» **Tarefas a resolver**
1. Segundo o texto de origem, em que data foi divulgado o comunicado que a entidade demandada foi intimada a deixar de divulgar?
2. Reescreva como lista numerada, sem as linhas em branco, as linhas dos dados das tarefas começando na linha que contém "For each provided word, return its midpoint in (x, y)" e terminando na última linha desses dados, ambas incluídas.

» **Texto de origem**
#####

E, como consta da sentença recorrida, a entidade demandada foi intimada a “abster-se de divulgar publicamente — seja por que meio for, nomeadamente comunicados colocados no seu website e/ou enviados para órgãos de comunicação social ou, ainda, mediante divulgação por qualquer outro meio ou forma —, na sequência de eventual adoção da decisão final condenatória que seja proferida no processo contraordenacional n.° PCR/2022/2, a identificação da G…, dos seus administradores ou colaboradores ou dados ou informações que permitam essa identificação e/ou com a referência a [ou a inclusão de] excertos da decisão final ou quaisquer atos ou diligencias constantes dos autos desse processo contraordenacional até ao transito julgado da decisão final proferida no processo de contraordenação” e “a, no prazo de 48h, praticar todos os atos necessários para cessar tal conduta [“Uma vez que a Requerida publicou um comunicado no qual reproduz a decisão final, fazendo dele constar a menção que pode ser acedida informação adicional sobre o processo de contraordenação”], ou seja, toda e qualquer publicidade da decisão final proferida no processo de contraordenação até ao seu trânsito em julgado, bem como cessar a divulgação de links e cessação dos mesmos que conduzam à obtenção de informação adicional sobre o processo de contraordenação em discussão nos autos e em que é visada a Requerente, o que inclui praticar todos os atos necessários para cessar a divulgação de informações, comunicados, links[hiperligações], fichas de processo ou outros que contrariam o decisório, em particular o comunicado divulgado em 24/07/2024 e outros que produzam o mesmo efeito”.
Assim, sendo certo que a sentença intimou a recorrente a abster-se de divulgar publicamente a decisão, já não o é que o pedido da autora se circunscreva à intimação da entidade demandada a abster-se de emitir comunicados de imprensa que divulgassem a decisão final do PRC/2022/2, como é patente pela transcrição feita, da qual decorre, precisamente, que tal pedido é de intimação na abstenção de divulgação pública “seja por que meio for”.
Deste modo, não ocorre qualquer condenação em objecto diverso do pedido, o que afasta a invocada nulidade da sentença.

#####

» **Dados das tarefas**
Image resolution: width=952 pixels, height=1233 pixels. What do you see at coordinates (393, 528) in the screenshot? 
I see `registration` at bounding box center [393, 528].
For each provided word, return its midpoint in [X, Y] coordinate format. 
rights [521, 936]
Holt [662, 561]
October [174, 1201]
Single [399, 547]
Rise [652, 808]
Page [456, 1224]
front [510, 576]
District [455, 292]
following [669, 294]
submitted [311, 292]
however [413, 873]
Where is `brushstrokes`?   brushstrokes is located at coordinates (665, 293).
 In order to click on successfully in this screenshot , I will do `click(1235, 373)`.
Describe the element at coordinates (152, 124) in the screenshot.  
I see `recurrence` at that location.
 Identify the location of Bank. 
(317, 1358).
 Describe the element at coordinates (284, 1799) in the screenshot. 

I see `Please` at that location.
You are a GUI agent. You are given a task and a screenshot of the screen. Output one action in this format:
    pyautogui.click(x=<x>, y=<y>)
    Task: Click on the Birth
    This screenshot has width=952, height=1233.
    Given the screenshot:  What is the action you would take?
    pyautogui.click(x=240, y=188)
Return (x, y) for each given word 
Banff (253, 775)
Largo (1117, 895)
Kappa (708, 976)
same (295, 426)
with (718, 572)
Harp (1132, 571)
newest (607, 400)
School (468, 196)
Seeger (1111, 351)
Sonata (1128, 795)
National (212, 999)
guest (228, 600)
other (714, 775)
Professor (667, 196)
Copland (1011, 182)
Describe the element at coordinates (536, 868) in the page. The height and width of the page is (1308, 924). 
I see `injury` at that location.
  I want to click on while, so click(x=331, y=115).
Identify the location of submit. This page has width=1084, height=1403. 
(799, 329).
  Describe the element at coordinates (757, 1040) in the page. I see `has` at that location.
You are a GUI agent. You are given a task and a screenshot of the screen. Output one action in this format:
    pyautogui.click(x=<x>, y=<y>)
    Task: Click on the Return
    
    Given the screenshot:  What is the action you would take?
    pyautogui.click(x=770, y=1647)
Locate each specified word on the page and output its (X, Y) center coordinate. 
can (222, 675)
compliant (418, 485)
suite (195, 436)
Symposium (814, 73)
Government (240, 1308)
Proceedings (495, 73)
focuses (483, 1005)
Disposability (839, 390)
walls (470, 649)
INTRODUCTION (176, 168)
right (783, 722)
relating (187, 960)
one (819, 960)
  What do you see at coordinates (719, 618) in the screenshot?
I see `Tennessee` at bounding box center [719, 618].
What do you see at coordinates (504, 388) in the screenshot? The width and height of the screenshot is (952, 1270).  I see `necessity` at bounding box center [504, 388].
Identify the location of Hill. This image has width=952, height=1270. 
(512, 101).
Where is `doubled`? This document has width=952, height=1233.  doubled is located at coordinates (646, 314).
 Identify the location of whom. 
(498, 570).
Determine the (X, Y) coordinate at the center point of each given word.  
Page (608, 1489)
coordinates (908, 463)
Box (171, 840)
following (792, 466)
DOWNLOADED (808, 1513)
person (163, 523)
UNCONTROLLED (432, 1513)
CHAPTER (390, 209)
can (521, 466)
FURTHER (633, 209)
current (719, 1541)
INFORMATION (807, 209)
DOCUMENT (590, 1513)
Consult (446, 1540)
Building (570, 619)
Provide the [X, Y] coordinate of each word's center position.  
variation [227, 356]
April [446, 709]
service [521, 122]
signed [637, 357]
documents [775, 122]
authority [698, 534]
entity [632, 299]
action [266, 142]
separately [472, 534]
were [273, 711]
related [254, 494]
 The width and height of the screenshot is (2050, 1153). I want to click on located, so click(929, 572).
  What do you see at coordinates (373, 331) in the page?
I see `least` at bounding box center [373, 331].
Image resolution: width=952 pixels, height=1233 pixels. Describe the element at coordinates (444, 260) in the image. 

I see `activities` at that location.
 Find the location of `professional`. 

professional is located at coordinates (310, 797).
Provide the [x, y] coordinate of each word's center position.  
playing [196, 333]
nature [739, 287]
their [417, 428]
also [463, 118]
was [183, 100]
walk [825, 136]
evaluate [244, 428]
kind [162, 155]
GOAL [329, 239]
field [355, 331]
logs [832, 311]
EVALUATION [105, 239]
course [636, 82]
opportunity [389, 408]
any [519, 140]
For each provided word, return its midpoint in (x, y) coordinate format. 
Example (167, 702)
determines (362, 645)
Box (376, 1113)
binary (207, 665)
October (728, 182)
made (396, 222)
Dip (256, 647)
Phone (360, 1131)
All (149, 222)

#####

» **Resultados**
1. 24/07/2024.

2.
1. For each provided word, return its midpoint in (x, y) coordinate format. 
2. Example (167, 702)
3. determines (362, 645)
4. Box (376, 1113)
5. binary (207, 665)
6. October (728, 182)
7. made (396, 222)
8. Dip (256, 647)
9. Phone (360, 1131)
10. All (149, 222)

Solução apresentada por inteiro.